Give the records from the start up to and including the line that contains "pos(391,512)" as a JSON list of strings, one string per line, with blank lines omitted and the pictures left out.
....................
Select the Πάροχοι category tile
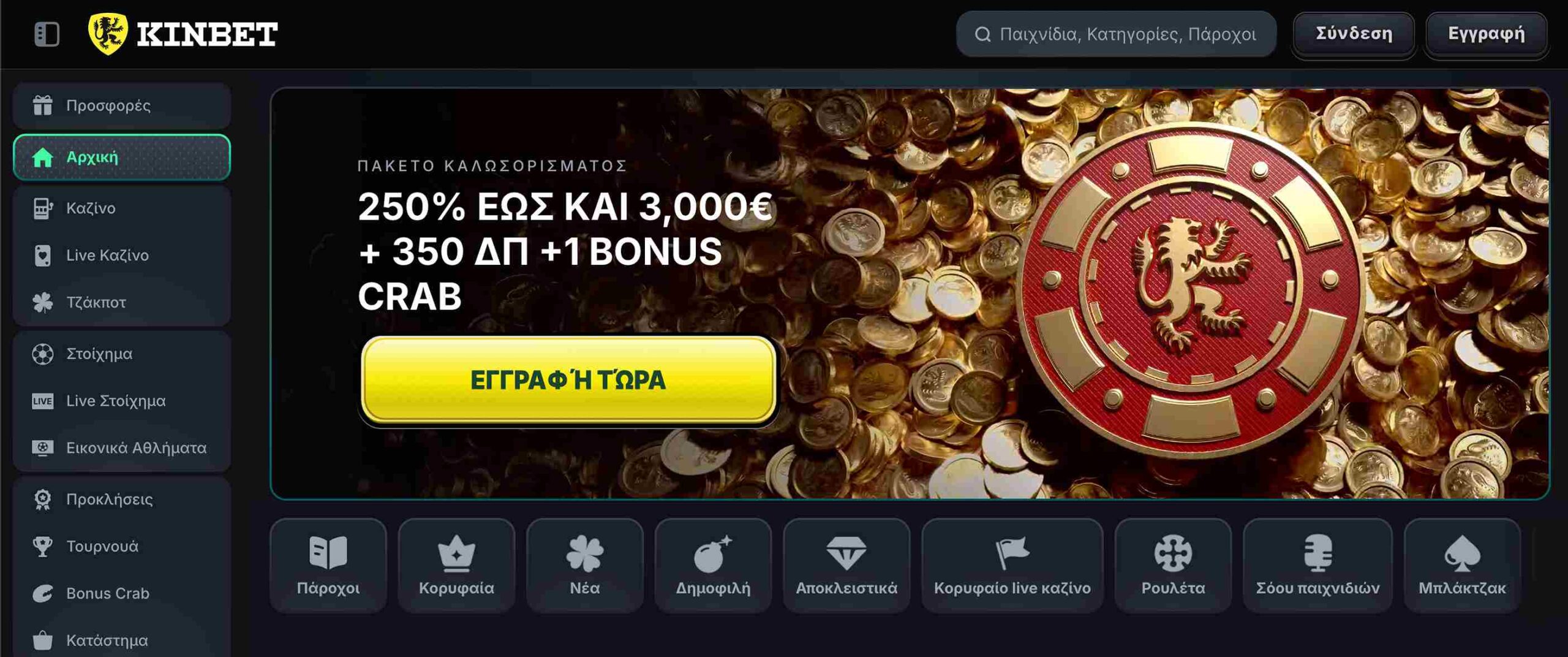1568x657 pixels. tap(328, 565)
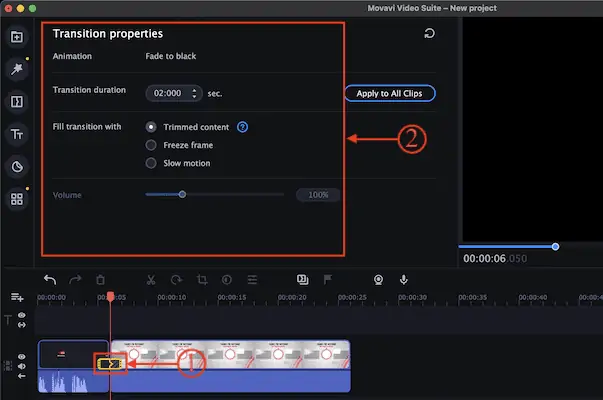Open the Filters magic wand panel
Viewport: 603px width, 400px height.
point(17,69)
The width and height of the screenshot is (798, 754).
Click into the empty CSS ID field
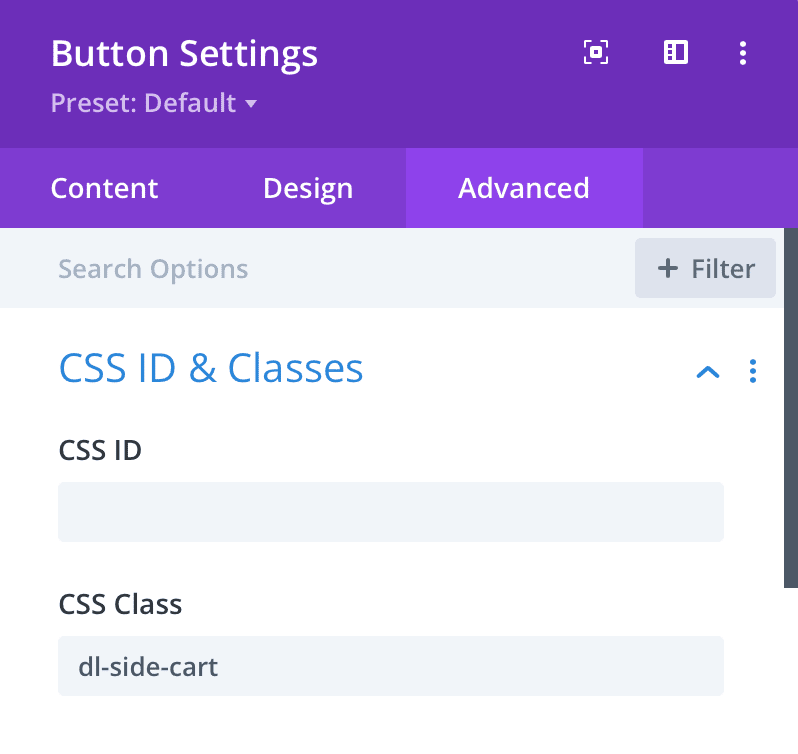pos(391,512)
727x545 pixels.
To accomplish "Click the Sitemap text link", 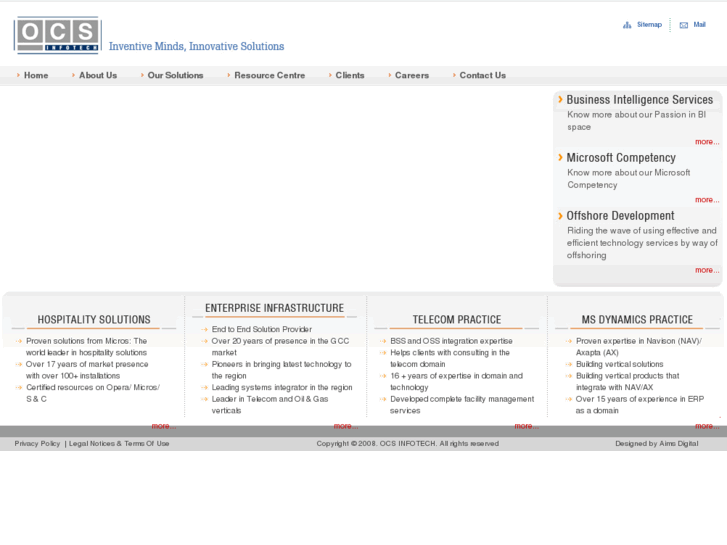I will click(649, 25).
....................
● **Written solution**
[
  "Select the Πάροχοι category tile",
  "1568x657 pixels. tap(328, 565)",
  "Open the Filters magic wand panel",
  "Viewport: 603px width, 400px height.",
  "point(17,69)",
  "The width and height of the screenshot is (798, 754).",
  "Click into the empty CSS ID field",
  "pos(391,512)"
]